No company can forever keep growing without at least the occasional breather, and with 18 quarters of consecutive earnings growth under its belt, ARM Holdings, the chip designer, kept it up for longer than most. Even so, ARM did rather set itself up for yesterday's halving of the share price by continually boasting of its unbroken track record in meeting market expectations. Share prices may rise and fall, the technology bubble has come and gone, but ARM has never performed any worse than it said it would. That was the promise and the track record seemed to make it credible. Until yesterday that is.

ARM is one of those companies that was meant to be comparatively immune to the ups and downs of the business cycle. The idea was that even when the going got tough, manufacturers of mobile phones and other gadgetry would still have to keep buying its designs for chips or they would get left behind by the competition that did. John Chambers, chairman of Cisco, used to say the same thing about his internet routers group. It didn't work for him and although ARM's Sir Robin Saxby has managed to keep the faith for longer, in the end it hasn't worked for ARM either.

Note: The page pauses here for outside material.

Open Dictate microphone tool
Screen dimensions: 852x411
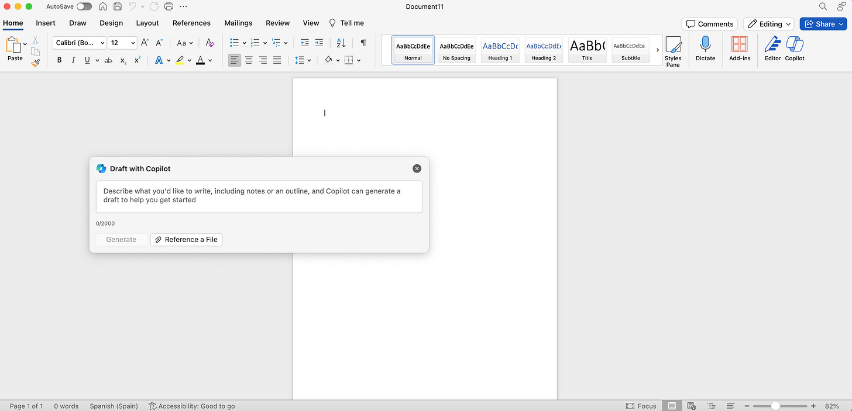tap(705, 49)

The semiconductor industry is going through its worst downturn ever with production and sales down by something like a half from the peak. ARM doesn't manufacture micro-chips. Rather it designs them and then makes its money through licensing and royalty deals. Even so, it was fantasy to believe the company could for ever remain immune to the pain being felt by its customers. ARM achieved the trick for longer than others, and in so doing encouraged the City to believe that perhaps it was capable of bucking the business cycle after all. Not so.

The reaction to yesterday's admission that profits in the third quarter would be half what the City expected with no improvement seen for the rest of the year was predictably harsh. Sir Robin won't lose his job over it all. The business is financially safe and the model still a viable one. But investors have again been badly let down. The climb back will be long and hard. At the height of the bubble, the shares were a favourite among the army of small investors that joined the great speculation. Now they are back to the same level they were floated at, before all the excitement about the New Economy took hold.

Trinity Mirror

More embarrassment at Trinity Mirror, whose directors awoke on Tuesday morning to discover they had just hired as finance director a man at the centre of one of the worst profit warnings the City can remember. Trinity's chairman, Sir Victor Blank, quickly unhired the WS Atkins man, but the damage in terms of PR had already been done. Trinity may also have to pay him as much as £300,000 to go away.

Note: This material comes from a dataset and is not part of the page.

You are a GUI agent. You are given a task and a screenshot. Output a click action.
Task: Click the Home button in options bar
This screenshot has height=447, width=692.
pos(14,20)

Trinity says it couldn't possibly take on anyone with such a disastrous association. Out of control debt and an absence of financial controls were two of the most striking features of Tuesday's corker of a trading statement from WS Atkins. The only reason the finance director, Ric Piper, wasn't fired alongside the chief executive seems to have been that he was leaving anyway, having been due to start his new job at Trinity Mirror yesterday morning.

Trinity directors claim to be as shocked by the revelations as everyone else, and having heard the WS Atkins chairman say at the annual meeting on Tuesday afternoon that both the chief executive and the finance director were culpable, they had to act. All this is no doubt true, but Mr Piper's failings wouldn't have been entirely new to them.

In March, Atkins warned there were problems with the introduction of the new billing system, in May it delayed its year-end results and in July it warned the problems would result in a big increase in working capital. None of these things got much of a mention in the press but you might have thought they would have attracted the attention of Trinity Mirror.

Whatever. In the meantime, the power vacuum at the top of Trinity Mirror looks worse still. The chief executive, Philip Graf has said he's going next year and now there is no finance director either. Trinity Mirror has rarely looked more vulnerable to a break-up bid.